A 11 años del primer Ni Una Menos: una lucha que sigue vigente contra la violencia de género

Cada 3 de junio se conmemora en Argentina el movimiento Ni Una Menos, una de las expresiones sociales más importantes de las últimas décadas en la lucha contra la violencia de género. La fecha recuerda la histórica movilización realizada en 2015, cuando miles de personas salieron a las calles de todo el país para exigir medidas concretas frente a los femicidios y las distintas formas de violencia que sufren mujeres y diversidades.
El origen de la convocatoria estuvo marcado por el femicidio de Chiara Páez, una adolescente de 14 años asesinada en la localidad santafesina de Rufino. El caso generó una profunda conmoción social y se convirtió en el detonante de una movilización masiva que reunió a organizaciones feministas, instituciones, sindicatos, estudiantes y ciudadanos bajo una consigna que rápidamente se transformó en un símbolo: “Ni Una Menos”.

A lo largo de estos once años, el movimiento logró instalar en la agenda pública el debate sobre la violencia machista, promoviendo avances legislativos, políticas de prevención, campañas de concientización y una mayor visibilización de problemáticas que durante mucho tiempo permanecieron silenciadas. Además, la consigna trascendió las fronteras argentinas y fue adoptada en distintos países de América Latina.

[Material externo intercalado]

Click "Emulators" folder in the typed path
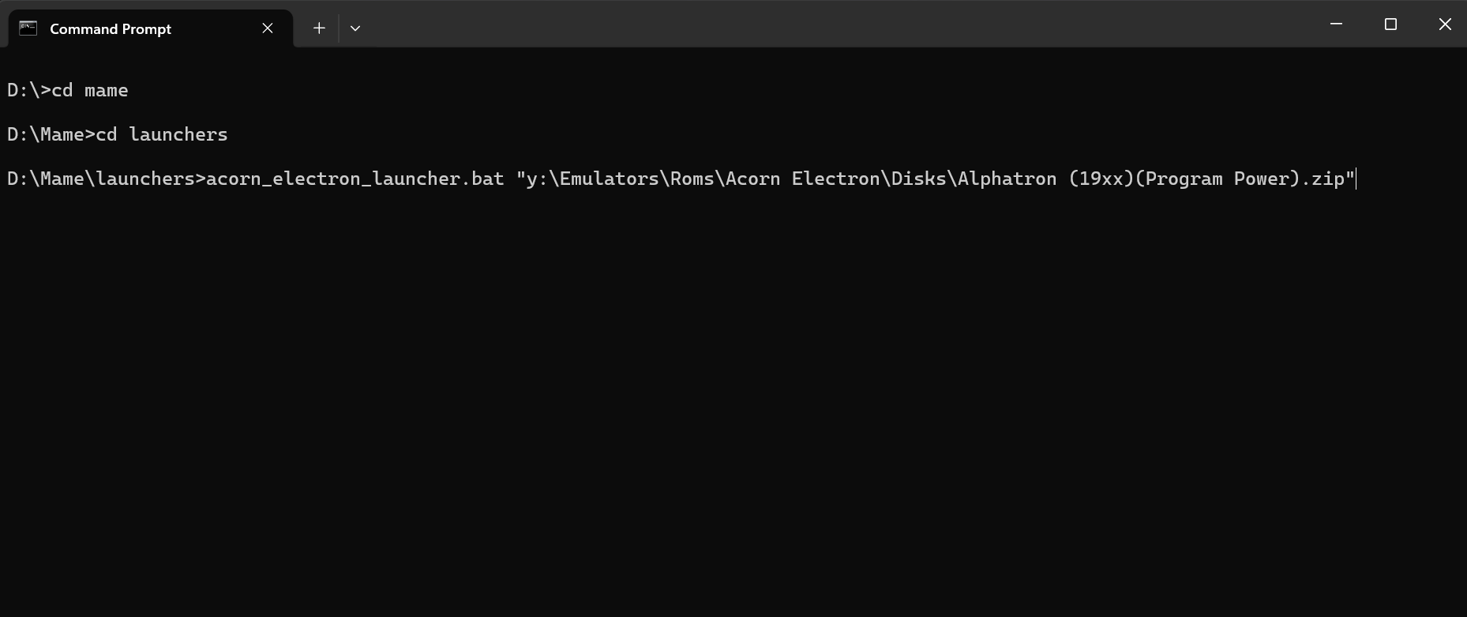Screen dimensions: 1467x617 coord(609,179)
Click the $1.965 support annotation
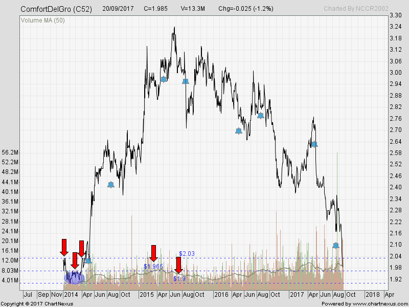Image resolution: width=409 pixels, height=307 pixels. click(x=153, y=267)
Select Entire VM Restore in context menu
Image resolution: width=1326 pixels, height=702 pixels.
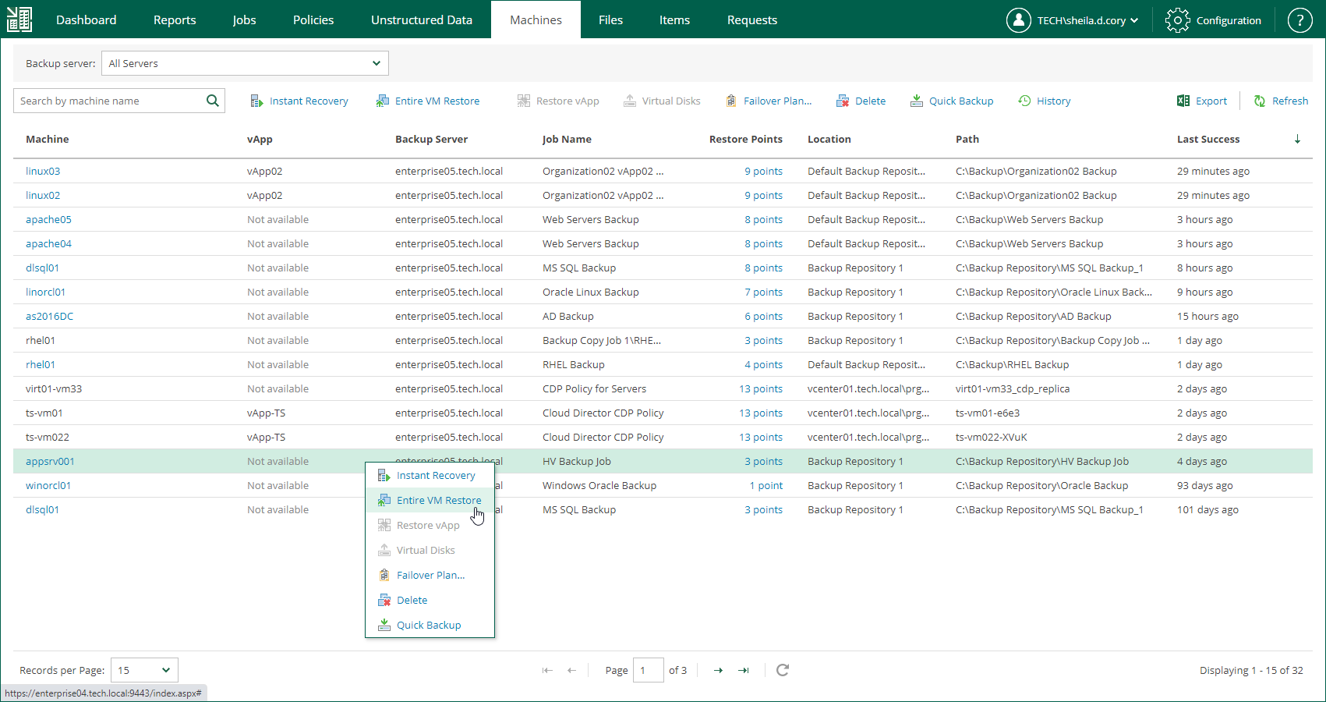click(438, 501)
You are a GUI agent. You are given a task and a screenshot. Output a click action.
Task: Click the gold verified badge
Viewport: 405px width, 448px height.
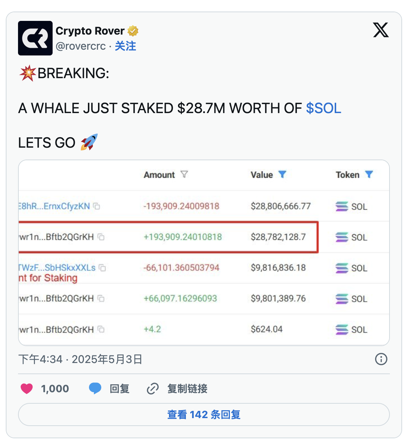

Sin embargo, quienes integran el movimiento sostienen que los desafíos continúan siendo numerosos. Los reclamos por una mayor protección para las víctimas, el fortalecimiento de las políticas públicas, el acceso a la Justicia y la prevención de la violencia siguen ocupando un lugar central en cada nueva convocatoria.
A once años de aquella primera marcha, el 3 de junio continúa siendo una fecha de memoria, reflexión y compromiso colectivo. Miles de personas vuelven a reunirse cada año para recordar a las víctimas, reclamar justicia y reafirmar el objetivo que dio origen al movimiento: construir una sociedad libre de violencias y desigualdades.